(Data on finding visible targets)

● ● ● ●

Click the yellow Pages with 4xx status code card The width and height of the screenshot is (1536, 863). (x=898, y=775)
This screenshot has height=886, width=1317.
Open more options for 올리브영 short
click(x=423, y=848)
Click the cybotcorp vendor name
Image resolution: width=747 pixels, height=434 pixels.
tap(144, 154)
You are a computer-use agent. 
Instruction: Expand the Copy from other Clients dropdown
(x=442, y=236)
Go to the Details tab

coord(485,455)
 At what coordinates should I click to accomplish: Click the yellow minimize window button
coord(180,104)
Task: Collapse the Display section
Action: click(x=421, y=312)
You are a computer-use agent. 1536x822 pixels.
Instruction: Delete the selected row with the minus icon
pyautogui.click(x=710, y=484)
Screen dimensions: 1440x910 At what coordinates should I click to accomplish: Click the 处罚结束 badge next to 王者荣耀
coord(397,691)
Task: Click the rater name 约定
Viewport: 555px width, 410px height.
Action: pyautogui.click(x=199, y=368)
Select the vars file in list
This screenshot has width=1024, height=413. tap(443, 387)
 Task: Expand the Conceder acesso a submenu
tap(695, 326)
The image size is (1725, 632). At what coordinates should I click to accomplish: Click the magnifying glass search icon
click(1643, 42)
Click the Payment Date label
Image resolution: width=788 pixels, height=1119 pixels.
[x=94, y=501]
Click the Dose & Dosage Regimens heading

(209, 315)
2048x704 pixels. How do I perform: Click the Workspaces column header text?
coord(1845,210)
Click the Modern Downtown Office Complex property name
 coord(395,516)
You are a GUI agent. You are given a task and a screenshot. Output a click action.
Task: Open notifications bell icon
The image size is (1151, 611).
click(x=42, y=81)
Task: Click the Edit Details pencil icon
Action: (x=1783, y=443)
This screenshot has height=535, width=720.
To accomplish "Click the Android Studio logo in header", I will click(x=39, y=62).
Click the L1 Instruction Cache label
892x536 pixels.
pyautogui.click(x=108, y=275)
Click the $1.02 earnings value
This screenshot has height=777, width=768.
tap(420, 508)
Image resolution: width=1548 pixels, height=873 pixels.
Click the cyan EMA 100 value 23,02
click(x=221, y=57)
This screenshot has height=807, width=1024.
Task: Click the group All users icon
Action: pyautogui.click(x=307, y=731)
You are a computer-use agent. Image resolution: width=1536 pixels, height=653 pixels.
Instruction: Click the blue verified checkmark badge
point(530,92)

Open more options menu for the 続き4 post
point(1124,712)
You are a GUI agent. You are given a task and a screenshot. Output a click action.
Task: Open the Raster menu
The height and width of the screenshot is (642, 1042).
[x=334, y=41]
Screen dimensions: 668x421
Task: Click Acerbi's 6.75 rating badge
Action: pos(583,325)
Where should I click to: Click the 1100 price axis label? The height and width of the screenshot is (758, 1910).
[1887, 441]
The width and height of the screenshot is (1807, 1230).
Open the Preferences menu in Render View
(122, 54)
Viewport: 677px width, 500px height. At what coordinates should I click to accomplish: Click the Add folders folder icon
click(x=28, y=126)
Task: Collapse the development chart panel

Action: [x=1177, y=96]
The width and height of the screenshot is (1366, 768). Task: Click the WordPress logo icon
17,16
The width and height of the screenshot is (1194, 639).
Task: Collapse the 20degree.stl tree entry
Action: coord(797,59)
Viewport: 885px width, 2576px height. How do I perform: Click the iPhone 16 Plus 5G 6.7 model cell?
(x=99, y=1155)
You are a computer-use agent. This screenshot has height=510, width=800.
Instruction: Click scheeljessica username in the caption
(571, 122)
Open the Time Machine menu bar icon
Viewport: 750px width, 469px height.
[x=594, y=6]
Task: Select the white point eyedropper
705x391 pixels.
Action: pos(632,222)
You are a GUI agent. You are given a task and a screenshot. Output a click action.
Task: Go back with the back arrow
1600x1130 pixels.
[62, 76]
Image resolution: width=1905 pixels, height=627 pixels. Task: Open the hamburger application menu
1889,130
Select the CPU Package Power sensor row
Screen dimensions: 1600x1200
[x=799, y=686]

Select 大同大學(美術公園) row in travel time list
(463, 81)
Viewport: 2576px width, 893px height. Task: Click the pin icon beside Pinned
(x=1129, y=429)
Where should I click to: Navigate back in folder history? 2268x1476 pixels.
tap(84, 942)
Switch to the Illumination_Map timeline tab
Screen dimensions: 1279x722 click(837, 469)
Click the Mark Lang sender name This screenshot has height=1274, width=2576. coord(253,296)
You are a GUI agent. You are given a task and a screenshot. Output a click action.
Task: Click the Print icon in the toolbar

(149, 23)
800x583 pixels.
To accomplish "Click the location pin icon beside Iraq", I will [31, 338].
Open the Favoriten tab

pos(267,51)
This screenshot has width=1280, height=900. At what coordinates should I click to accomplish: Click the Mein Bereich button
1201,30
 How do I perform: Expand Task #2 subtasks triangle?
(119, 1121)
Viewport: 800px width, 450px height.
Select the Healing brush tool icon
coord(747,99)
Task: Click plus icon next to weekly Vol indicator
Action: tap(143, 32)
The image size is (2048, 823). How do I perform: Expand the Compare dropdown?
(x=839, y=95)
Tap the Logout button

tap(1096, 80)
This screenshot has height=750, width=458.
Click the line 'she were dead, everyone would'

● ● ● ●

▸ **Your instructions**: Update the data by changing every "How do I perform" to "How can I carry out". Leave everything else unchanged.

▸ **Answer to this task**:
Click the yellow Pages with 4xx status code card The width and height of the screenshot is (1536, 863). (x=898, y=775)
This screenshot has height=886, width=1317.
Open more options for 올리브영 short
click(x=423, y=848)
Click the cybotcorp vendor name
Image resolution: width=747 pixels, height=434 pixels.
tap(144, 154)
You are a computer-use agent. 
Instruction: Expand the Copy from other Clients dropdown
(x=442, y=236)
Go to the Details tab

coord(485,455)
 At what coordinates should I click to accomplish: Click the yellow minimize window button
coord(180,104)
Task: Collapse the Display section
Action: click(x=421, y=312)
You are a computer-use agent. 1536x822 pixels.
Instruction: Delete the selected row with the minus icon
pyautogui.click(x=710, y=484)
Screen dimensions: 1440x910 At what coordinates should I click to accomplish: Click the 处罚结束 badge next to 王者荣耀
coord(397,691)
Task: Click the rater name 约定
Viewport: 555px width, 410px height.
Action: pyautogui.click(x=199, y=368)
Select the vars file in list
This screenshot has width=1024, height=413. tap(443, 387)
 Task: Expand the Conceder acesso a submenu
tap(695, 326)
The image size is (1725, 632). At what coordinates should I click to accomplish: Click the magnifying glass search icon
click(1643, 42)
Click the Payment Date label
Image resolution: width=788 pixels, height=1119 pixels.
[x=94, y=501]
Click the Dose & Dosage Regimens heading

(209, 315)
2048x704 pixels. How can I carry out: Click the Workspaces column header text?
coord(1845,210)
Click the Modern Downtown Office Complex property name
 coord(395,516)
You are a GUI agent. You are given a task and a screenshot. Output a click action.
Task: Open notifications bell icon
The image size is (1151, 611).
click(x=42, y=81)
Task: Click the Edit Details pencil icon
Action: (x=1783, y=443)
This screenshot has height=535, width=720.
To accomplish "Click the Android Studio logo in header", I will click(x=39, y=62).
Click the L1 Instruction Cache label
892x536 pixels.
pyautogui.click(x=108, y=275)
Click the $1.02 earnings value
This screenshot has height=777, width=768.
tap(420, 508)
Image resolution: width=1548 pixels, height=873 pixels.
Click the cyan EMA 100 value 23,02
click(x=221, y=57)
This screenshot has height=807, width=1024.
Task: Click the group All users icon
Action: pyautogui.click(x=307, y=731)
You are a computer-use agent. Image resolution: width=1536 pixels, height=653 pixels.
Instruction: Click the blue verified checkmark badge
point(530,92)

Open more options menu for the 続き4 post
point(1124,712)
You are a GUI agent. You are given a task and a screenshot. Output a click action.
Task: Open the Raster menu
The height and width of the screenshot is (642, 1042).
[x=334, y=41]
Screen dimensions: 668x421
Task: Click Acerbi's 6.75 rating badge
Action: pos(583,325)
Where should I click to: Click the 1100 price axis label? The height and width of the screenshot is (758, 1910).
[1887, 441]
The width and height of the screenshot is (1807, 1230).
Open the Preferences menu in Render View
(122, 54)
Viewport: 677px width, 500px height. At what coordinates should I click to accomplish: Click the Add folders folder icon
click(x=28, y=126)
Task: Collapse the development chart panel

Action: [x=1177, y=96]
The width and height of the screenshot is (1366, 768). Task: Click the WordPress logo icon
17,16
The width and height of the screenshot is (1194, 639).
Task: Collapse the 20degree.stl tree entry
Action: coord(797,59)
Viewport: 885px width, 2576px height. How can I carry out: Click the iPhone 16 Plus 5G 6.7 model cell?
(x=99, y=1155)
You are a computer-use agent. This screenshot has height=510, width=800.
Instruction: Click scheeljessica username in the caption
(571, 122)
Open the Time Machine menu bar icon
Viewport: 750px width, 469px height.
[x=594, y=6]
Task: Select the white point eyedropper
705x391 pixels.
Action: pos(632,222)
You are a GUI agent. You are given a task and a screenshot. Output a click action.
Task: Go back with the back arrow
1600x1130 pixels.
[62, 76]
Image resolution: width=1905 pixels, height=627 pixels. Task: Open the hamburger application menu
1889,130
Select the CPU Package Power sensor row
Screen dimensions: 1600x1200
[x=799, y=686]

Select 大同大學(美術公園) row in travel time list
(463, 81)
Viewport: 2576px width, 893px height. Task: Click the pin icon beside Pinned
(x=1129, y=429)
Where should I click to: Navigate back in folder history? 2268x1476 pixels.
tap(84, 942)
Switch to the Illumination_Map timeline tab
Screen dimensions: 1279x722 click(837, 469)
Click the Mark Lang sender name This screenshot has height=1274, width=2576. coord(253,296)
You are a GUI agent. You are given a task and a screenshot. Output a click action.
Task: Click the Print icon in the toolbar

(149, 23)
800x583 pixels.
To accomplish "Click the location pin icon beside Iraq", I will [31, 338].
Open the Favoriten tab

pos(267,51)
This screenshot has width=1280, height=900. At what coordinates should I click to accomplish: Click the Mein Bereich button
1201,30
 How can I carry out: Expand Task #2 subtasks triangle?
(119, 1121)
Viewport: 800px width, 450px height.
Select the Healing brush tool icon
coord(747,99)
Task: Click plus icon next to weekly Vol indicator
Action: tap(143, 32)
The image size is (2048, 823). How can I carry out: Expand the Compare dropdown?
(x=839, y=95)
Tap the Logout button

tap(1096, 80)
This screenshot has height=750, width=458.
Click the line 'she were dead, everyone would'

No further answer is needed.